*** Opening Information supplied ***

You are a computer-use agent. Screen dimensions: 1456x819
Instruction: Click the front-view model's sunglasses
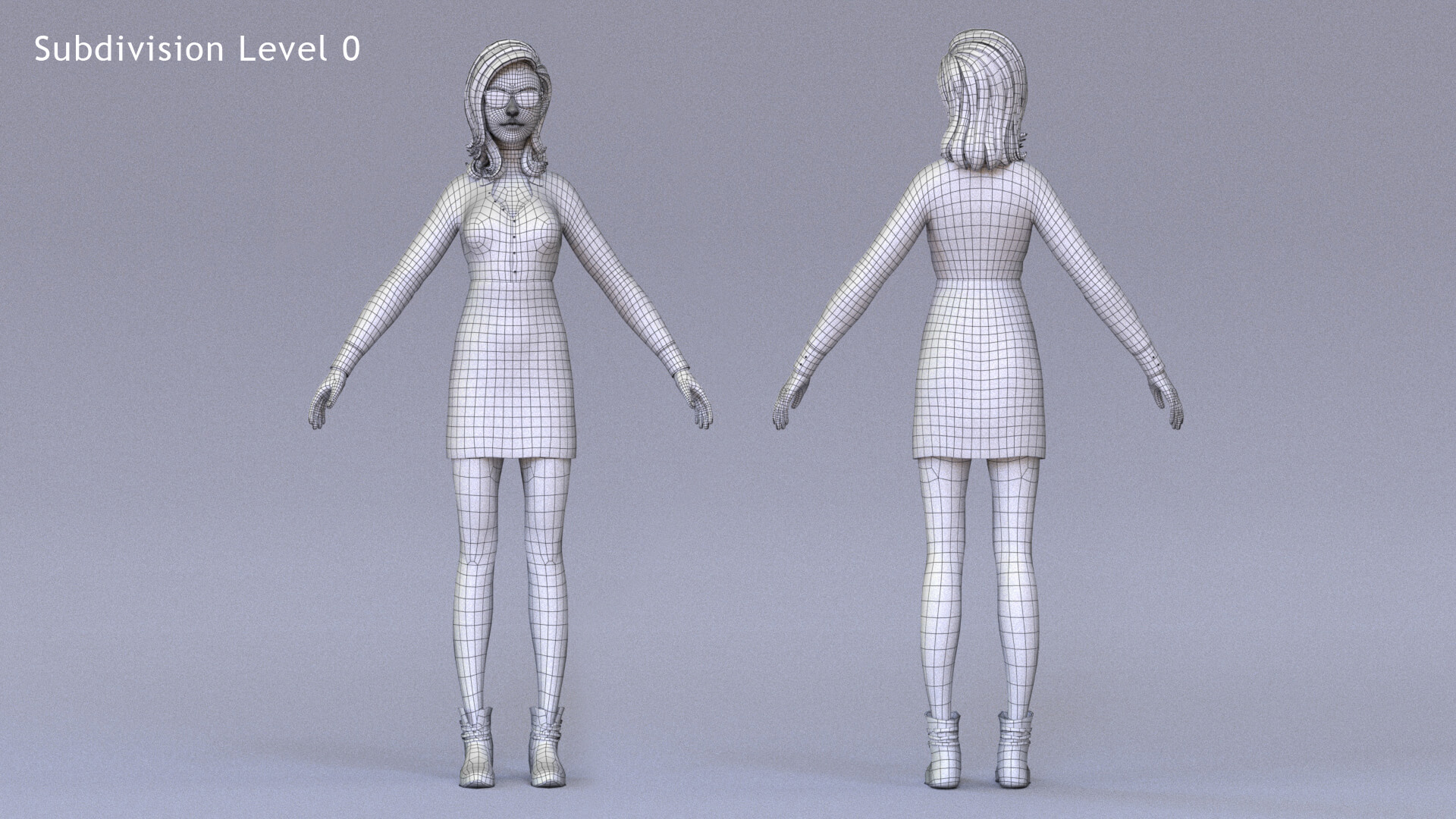click(x=513, y=99)
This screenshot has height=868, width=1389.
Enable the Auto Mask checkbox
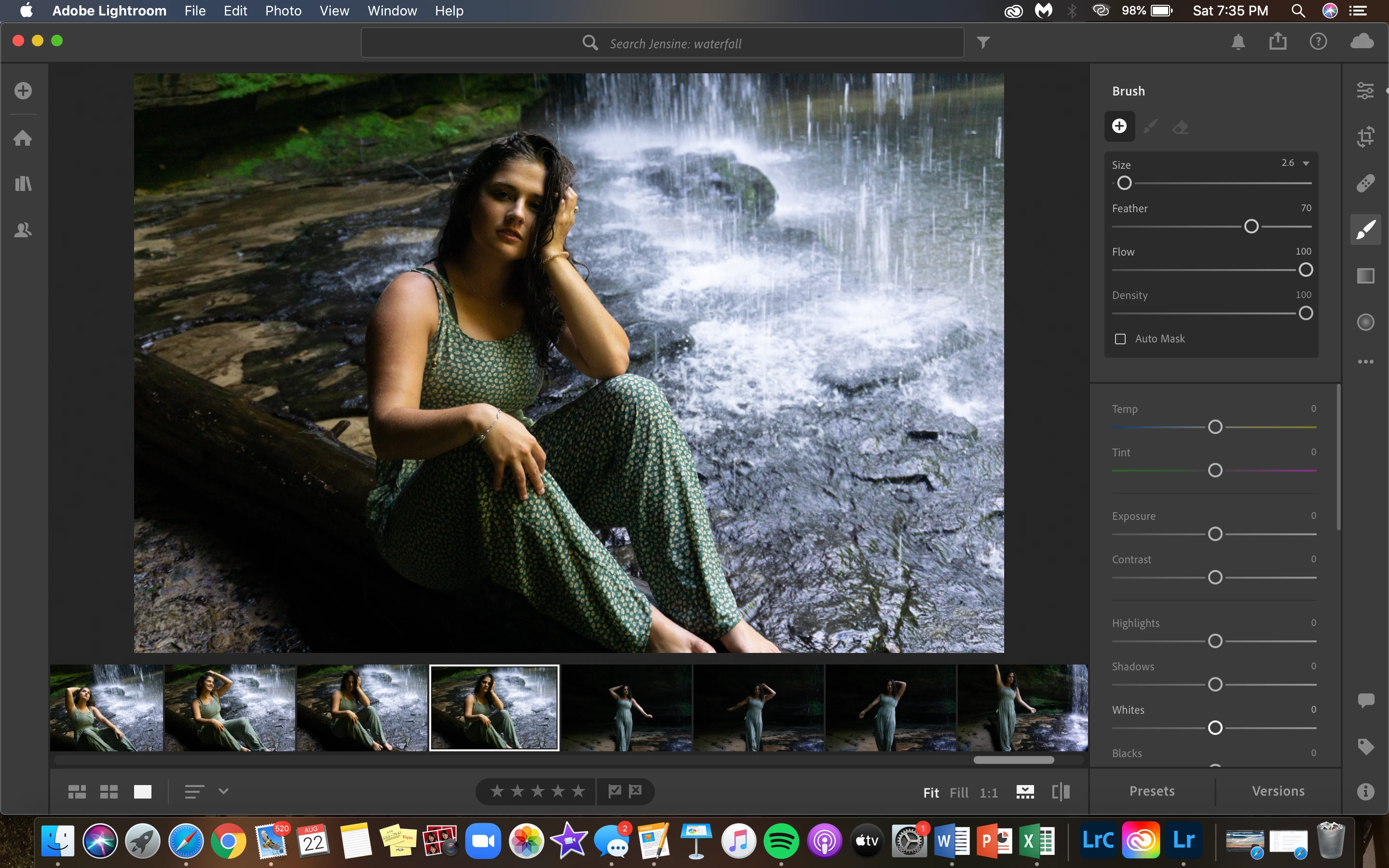(1120, 339)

*** Closing Information supplied ***

Drop the pictures and reproduce the rest of the entries above exactly.

◆ Completed task
You are a computer-use agent. Screen dimensions: 1456x819
Instruction: Click the front-view model's sunglasses
click(x=513, y=99)
This screenshot has height=868, width=1389.
Enable the Auto Mask checkbox
(1120, 339)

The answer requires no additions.